• _Exercise requirements_:
Reproduce each of the items below word for word.

• _Excerpted records_:
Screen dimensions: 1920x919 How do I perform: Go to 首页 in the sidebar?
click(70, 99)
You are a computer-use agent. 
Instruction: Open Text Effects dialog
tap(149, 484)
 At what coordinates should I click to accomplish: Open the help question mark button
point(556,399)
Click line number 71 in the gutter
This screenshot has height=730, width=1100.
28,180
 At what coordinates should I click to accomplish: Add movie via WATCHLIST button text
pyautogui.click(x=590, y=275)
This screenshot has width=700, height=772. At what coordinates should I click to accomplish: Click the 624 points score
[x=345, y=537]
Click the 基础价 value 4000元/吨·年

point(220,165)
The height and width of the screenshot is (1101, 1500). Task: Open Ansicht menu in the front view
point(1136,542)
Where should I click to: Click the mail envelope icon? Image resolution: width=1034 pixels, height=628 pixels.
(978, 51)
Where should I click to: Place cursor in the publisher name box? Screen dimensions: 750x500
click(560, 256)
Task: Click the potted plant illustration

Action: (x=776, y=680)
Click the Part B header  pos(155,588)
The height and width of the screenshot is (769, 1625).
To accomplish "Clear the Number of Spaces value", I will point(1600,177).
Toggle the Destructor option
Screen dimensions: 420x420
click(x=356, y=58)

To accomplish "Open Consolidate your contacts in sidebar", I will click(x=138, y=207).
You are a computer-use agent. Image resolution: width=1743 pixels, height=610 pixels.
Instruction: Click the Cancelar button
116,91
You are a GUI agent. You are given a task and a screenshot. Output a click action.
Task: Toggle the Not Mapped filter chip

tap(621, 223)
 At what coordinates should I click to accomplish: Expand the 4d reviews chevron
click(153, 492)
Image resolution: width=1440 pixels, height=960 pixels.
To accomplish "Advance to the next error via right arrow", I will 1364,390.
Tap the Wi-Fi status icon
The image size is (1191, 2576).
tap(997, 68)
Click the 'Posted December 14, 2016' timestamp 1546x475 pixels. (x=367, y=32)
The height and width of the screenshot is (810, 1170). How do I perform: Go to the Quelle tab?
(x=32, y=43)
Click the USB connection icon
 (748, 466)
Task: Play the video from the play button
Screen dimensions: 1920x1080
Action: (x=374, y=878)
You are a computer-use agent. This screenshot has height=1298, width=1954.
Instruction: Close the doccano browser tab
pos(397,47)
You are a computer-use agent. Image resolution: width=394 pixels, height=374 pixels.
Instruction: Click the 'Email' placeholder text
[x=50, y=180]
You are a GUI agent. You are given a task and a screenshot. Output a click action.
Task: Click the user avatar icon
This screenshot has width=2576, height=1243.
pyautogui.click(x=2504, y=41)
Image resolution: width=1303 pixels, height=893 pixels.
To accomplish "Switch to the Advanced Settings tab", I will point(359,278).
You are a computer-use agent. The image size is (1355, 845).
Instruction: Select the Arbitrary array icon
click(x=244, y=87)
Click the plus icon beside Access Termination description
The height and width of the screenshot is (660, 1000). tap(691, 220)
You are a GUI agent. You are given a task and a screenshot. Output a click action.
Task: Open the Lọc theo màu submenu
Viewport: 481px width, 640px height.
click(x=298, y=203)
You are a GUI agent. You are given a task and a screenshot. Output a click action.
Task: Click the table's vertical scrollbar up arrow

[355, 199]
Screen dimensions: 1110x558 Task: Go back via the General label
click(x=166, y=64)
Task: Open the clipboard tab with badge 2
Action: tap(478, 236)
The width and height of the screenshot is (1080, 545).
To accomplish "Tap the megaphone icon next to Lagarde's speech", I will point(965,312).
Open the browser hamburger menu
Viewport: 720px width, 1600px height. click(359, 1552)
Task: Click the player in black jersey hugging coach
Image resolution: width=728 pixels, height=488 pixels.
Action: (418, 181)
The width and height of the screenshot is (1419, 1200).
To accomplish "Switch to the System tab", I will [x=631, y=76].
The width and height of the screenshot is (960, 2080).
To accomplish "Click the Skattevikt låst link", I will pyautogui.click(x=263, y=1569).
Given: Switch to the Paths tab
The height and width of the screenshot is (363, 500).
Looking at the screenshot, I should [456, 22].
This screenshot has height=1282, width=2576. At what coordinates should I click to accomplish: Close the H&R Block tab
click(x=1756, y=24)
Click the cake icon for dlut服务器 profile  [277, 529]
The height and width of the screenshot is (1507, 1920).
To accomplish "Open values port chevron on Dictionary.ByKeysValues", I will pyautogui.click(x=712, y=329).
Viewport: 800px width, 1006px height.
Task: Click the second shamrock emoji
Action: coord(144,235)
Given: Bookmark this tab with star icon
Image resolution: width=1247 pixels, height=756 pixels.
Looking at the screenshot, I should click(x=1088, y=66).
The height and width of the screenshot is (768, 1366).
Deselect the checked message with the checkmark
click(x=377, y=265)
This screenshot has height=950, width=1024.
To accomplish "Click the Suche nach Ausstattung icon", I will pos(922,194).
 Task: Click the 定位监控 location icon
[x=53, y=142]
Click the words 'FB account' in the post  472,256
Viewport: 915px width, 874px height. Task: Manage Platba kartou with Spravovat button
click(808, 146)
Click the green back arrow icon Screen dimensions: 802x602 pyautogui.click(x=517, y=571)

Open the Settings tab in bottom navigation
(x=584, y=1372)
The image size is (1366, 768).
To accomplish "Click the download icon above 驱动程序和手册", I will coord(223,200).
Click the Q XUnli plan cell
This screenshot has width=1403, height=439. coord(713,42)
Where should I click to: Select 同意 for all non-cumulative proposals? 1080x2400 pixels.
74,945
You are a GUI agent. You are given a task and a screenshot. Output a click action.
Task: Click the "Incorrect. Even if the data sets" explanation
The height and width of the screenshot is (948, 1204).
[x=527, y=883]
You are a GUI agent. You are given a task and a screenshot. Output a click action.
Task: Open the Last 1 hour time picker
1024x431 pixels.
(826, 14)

• _Answer to this exercise_:
Screen dimensions: 1920x919 How do I perform: Go to 首页 in the sidebar?
click(70, 99)
You are a computer-use agent. 
Instruction: Open Text Effects dialog
tap(149, 484)
 At what coordinates should I click to accomplish: Open the help question mark button
point(556,399)
Click line number 71 in the gutter
This screenshot has height=730, width=1100.
28,180
 At what coordinates should I click to accomplish: Add movie via WATCHLIST button text
pyautogui.click(x=590, y=275)
This screenshot has width=700, height=772. At what coordinates should I click to accomplish: Click the 624 points score
[x=345, y=537]
Click the 基础价 value 4000元/吨·年

point(220,165)
The height and width of the screenshot is (1101, 1500). Task: Open Ansicht menu in the front view
point(1136,542)
Where should I click to: Click the mail envelope icon? Image resolution: width=1034 pixels, height=628 pixels.
(978, 51)
Where should I click to: Place cursor in the publisher name box? Screen dimensions: 750x500
click(560, 256)
Task: Click the potted plant illustration

Action: (x=776, y=680)
Click the Part B header  pos(155,588)
The height and width of the screenshot is (769, 1625).
To accomplish "Clear the Number of Spaces value", I will point(1600,177).
Toggle the Destructor option
Screen dimensions: 420x420
click(x=356, y=58)

To accomplish "Open Consolidate your contacts in sidebar", I will click(x=138, y=207).
You are a computer-use agent. Image resolution: width=1743 pixels, height=610 pixels.
Instruction: Click the Cancelar button
116,91
You are a GUI agent. You are given a task and a screenshot. Output a click action.
Task: Toggle the Not Mapped filter chip

tap(621, 223)
 At what coordinates should I click to accomplish: Expand the 4d reviews chevron
click(153, 492)
Image resolution: width=1440 pixels, height=960 pixels.
To accomplish "Advance to the next error via right arrow", I will 1364,390.
Tap the Wi-Fi status icon
The image size is (1191, 2576).
tap(997, 68)
Click the 'Posted December 14, 2016' timestamp 1546x475 pixels. (x=367, y=32)
The height and width of the screenshot is (810, 1170). How do I perform: Go to the Quelle tab?
(x=32, y=43)
Click the USB connection icon
 (748, 466)
Task: Play the video from the play button
Screen dimensions: 1920x1080
Action: (x=374, y=878)
You are a computer-use agent. This screenshot has height=1298, width=1954.
Instruction: Close the doccano browser tab
pos(397,47)
You are a computer-use agent. Image resolution: width=394 pixels, height=374 pixels.
Instruction: Click the 'Email' placeholder text
[x=50, y=180]
You are a GUI agent. You are given a task and a screenshot. Output a click action.
Task: Click the user avatar icon
This screenshot has width=2576, height=1243.
pyautogui.click(x=2504, y=41)
Image resolution: width=1303 pixels, height=893 pixels.
To accomplish "Switch to the Advanced Settings tab", I will point(359,278).
You are a computer-use agent. The image size is (1355, 845).
Instruction: Select the Arbitrary array icon
click(x=244, y=87)
Click the plus icon beside Access Termination description
The height and width of the screenshot is (660, 1000). tap(691, 220)
You are a GUI agent. You are given a task and a screenshot. Output a click action.
Task: Open the Lọc theo màu submenu
Viewport: 481px width, 640px height.
click(x=298, y=203)
You are a GUI agent. You are given a task and a screenshot. Output a click action.
Task: Click the table's vertical scrollbar up arrow

[355, 199]
Screen dimensions: 1110x558 Task: Go back via the General label
click(x=166, y=64)
Task: Open the clipboard tab with badge 2
Action: tap(478, 236)
The width and height of the screenshot is (1080, 545).
To accomplish "Tap the megaphone icon next to Lagarde's speech", I will point(965,312).
Open the browser hamburger menu
Viewport: 720px width, 1600px height. click(359, 1552)
Task: Click the player in black jersey hugging coach
Image resolution: width=728 pixels, height=488 pixels.
Action: (418, 181)
The width and height of the screenshot is (1419, 1200).
To accomplish "Switch to the System tab", I will [x=631, y=76].
The width and height of the screenshot is (960, 2080).
To accomplish "Click the Skattevikt låst link", I will pyautogui.click(x=263, y=1569).
Given: Switch to the Paths tab
The height and width of the screenshot is (363, 500).
Looking at the screenshot, I should [456, 22].
This screenshot has height=1282, width=2576. At what coordinates should I click to accomplish: Close the H&R Block tab
click(x=1756, y=24)
Click the cake icon for dlut服务器 profile  [277, 529]
The height and width of the screenshot is (1507, 1920).
To accomplish "Open values port chevron on Dictionary.ByKeysValues", I will pyautogui.click(x=712, y=329).
Viewport: 800px width, 1006px height.
Task: Click the second shamrock emoji
Action: coord(144,235)
Given: Bookmark this tab with star icon
Image resolution: width=1247 pixels, height=756 pixels.
Looking at the screenshot, I should click(x=1088, y=66).
The height and width of the screenshot is (768, 1366).
Deselect the checked message with the checkmark
click(x=377, y=265)
This screenshot has height=950, width=1024.
To accomplish "Click the Suche nach Ausstattung icon", I will pos(922,194).
 Task: Click the 定位监控 location icon
[x=53, y=142]
Click the words 'FB account' in the post  472,256
Viewport: 915px width, 874px height. Task: Manage Platba kartou with Spravovat button
click(808, 146)
Click the green back arrow icon Screen dimensions: 802x602 pyautogui.click(x=517, y=571)

Open the Settings tab in bottom navigation
(x=584, y=1372)
The image size is (1366, 768).
To accomplish "Click the download icon above 驱动程序和手册", I will coord(223,200).
Click the Q XUnli plan cell
This screenshot has width=1403, height=439. coord(713,42)
Where should I click to: Select 同意 for all non-cumulative proposals? 1080x2400 pixels.
74,945
You are a GUI agent. You are given a task and a screenshot. Output a click action.
Task: Click the "Incorrect. Even if the data sets" explanation
The height and width of the screenshot is (948, 1204).
[x=527, y=883]
You are a GUI agent. You are given a task and a screenshot. Output a click action.
Task: Open the Last 1 hour time picker
1024x431 pixels.
(826, 14)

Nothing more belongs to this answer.